On the 31st of December 2023, a new Italian safety regulation for existing tunnels and rolling stock will enter into force. The deadline, originally set on the 8th of April 2021, has been extended in order for infrastructure managers and railway undertakings to recover the time lost during the pandemic years. The Italian ministry for transport and infrastructures issued the decree back in 2005, making it mandatory to adopt the updated specifications within 15 years for existing rolling stock and tunnels. New rolling stock and tunnels have had to comply with regulations respectively from 2011 and from when the decree was approved, but the rules will soon change for existing vehicles and tunnels as well.

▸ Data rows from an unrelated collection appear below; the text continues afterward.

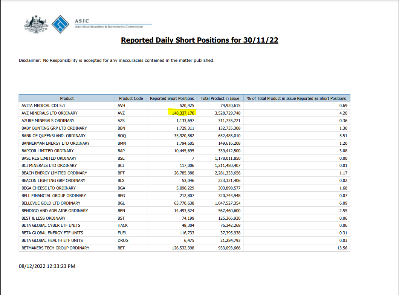Click the highlighted value 148,337,170
399x295 pixels.
click(181, 113)
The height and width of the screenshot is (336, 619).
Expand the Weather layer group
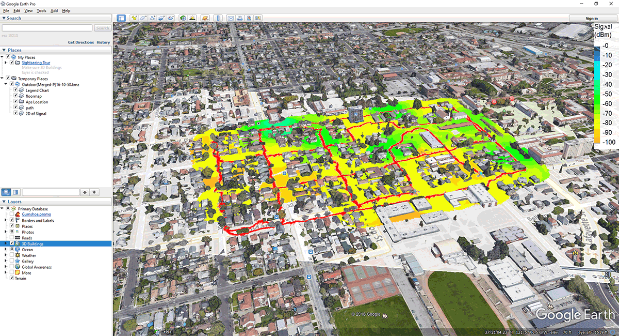(x=6, y=255)
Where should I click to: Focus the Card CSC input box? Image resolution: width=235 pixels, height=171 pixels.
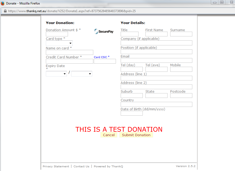pos(105,61)
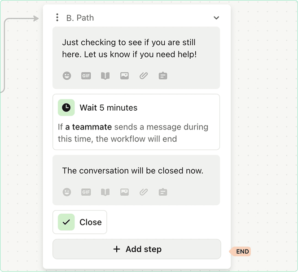Click the END path marker

(x=240, y=251)
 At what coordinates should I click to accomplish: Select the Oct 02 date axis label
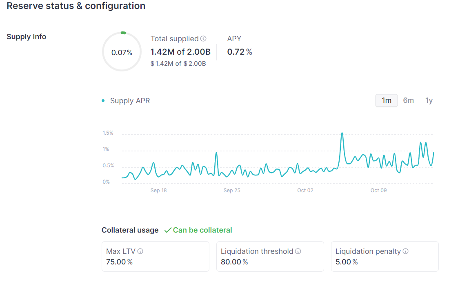tap(305, 191)
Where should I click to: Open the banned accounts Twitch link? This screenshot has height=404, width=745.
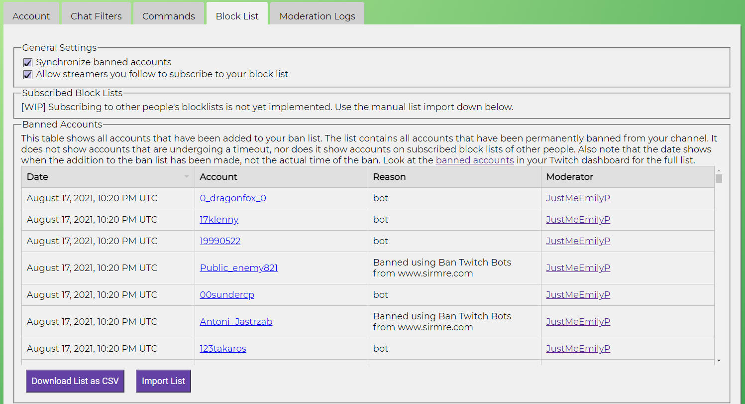tap(474, 160)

More stringent safety design parameters
The new measures introduce design rules to guarantee an increased safety in case of incidents within tunnels, which represent a huge portion of the Italian network. For the rolling stock, the main additions that the decree introduces are the mandatory sprinkler systems for all carriages and traction units, smoke detectors and design processes that used fire retardant materials exclusively. A further mandatory rule requires the rolling stock to be able to move for an additional 15 minutes from the fire outbreak at a speed of 80 kilometres per hour. This would possibly allow a train to exit the tunnel and mitigate the consequences of the incident.

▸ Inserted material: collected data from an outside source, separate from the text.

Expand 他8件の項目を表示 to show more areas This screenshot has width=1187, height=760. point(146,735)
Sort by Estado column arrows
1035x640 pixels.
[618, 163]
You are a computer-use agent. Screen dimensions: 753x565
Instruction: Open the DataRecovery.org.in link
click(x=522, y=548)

For the infrastructure it means providing tunnels with secure escape routes, emergency lighting and communication systems, smoke extractors as well as resilient electrical systems and accessible entry points for rescue units. Furthermore, for tunnels longer than 2,000 metres, fire resistant materials and sprinkler systems must be installed. For longer tunnels of 5,000 metres and over, an additional helipad and triage area for rescue operations has to be provided as well.
Railway companies pay the price of new regulations
Almost all the Italian land borders follow the alps, making it necessary to dig tunnels and conquer the heart of the mountains to get to other countries. Therefore, for internationally operating actors using rolling stock bought prior to 2011, the end of 2023 marks a hard deadline for running services to Italy or not. Although vital for a safe and resilient rail transport, these new regulations are at the moment a concrete obstacle for some train companies that now need to refurbish or buy new rolling stock.
The French SNCF already commissioned the installation of sprinkler systems on its TGV fleet for the Paris-Milan connection back in 2020, with the delivery of the refurbished trains at the end of the same year. Specifically affected by the regulations is ÖBB, which runs numerous services to Milan, Rome and Venice, and is the only cross-border sleeper train service provider in Italy. Kurt Bauer, head of long distance passenger services at ÖBB, spoke about this problem at the recent RailTech Europe 2022 conference, lamenting the difficulties of running trains in different countries that adopt different rules.
The implications for the Austrian train company are now twofold. On the one hand, the ÖBB is introducing new Nightjet new rolling stock from 2023, which will respect the new regulations. And on the other hand, it will need to refurbish its existing rolling stock in order to have more available carriages and manage the services in a flexible way. This will cost the company a considerable amount of money and will put to hold part of the fleet with consequent disruptions.
The myth of interoperability
RailTech Europe 2022 was also a moment for rail stakeholders to reiterate the necessity to have a common European vision for the rail sector. Italy is not an isolated case, but an example of the complex regulations that vary from country to country. In the 2020 report about interoperability in the EU rail market, 745 national operation and safety rules were identified among member countries in addition to the interoperability specification (TSI) in place.
Although the trend for yearly notified national rules is going downwards, this can give an idea of the complexity with which rail enterprises need to deal with daily. The EU continues to push for eliminating national rules as much as possible, but the process to reach an interoperable network is a long one. The significant number of national rules still in place hinders effective cross border traffic, which can push passengers to other modes for their mobility needs.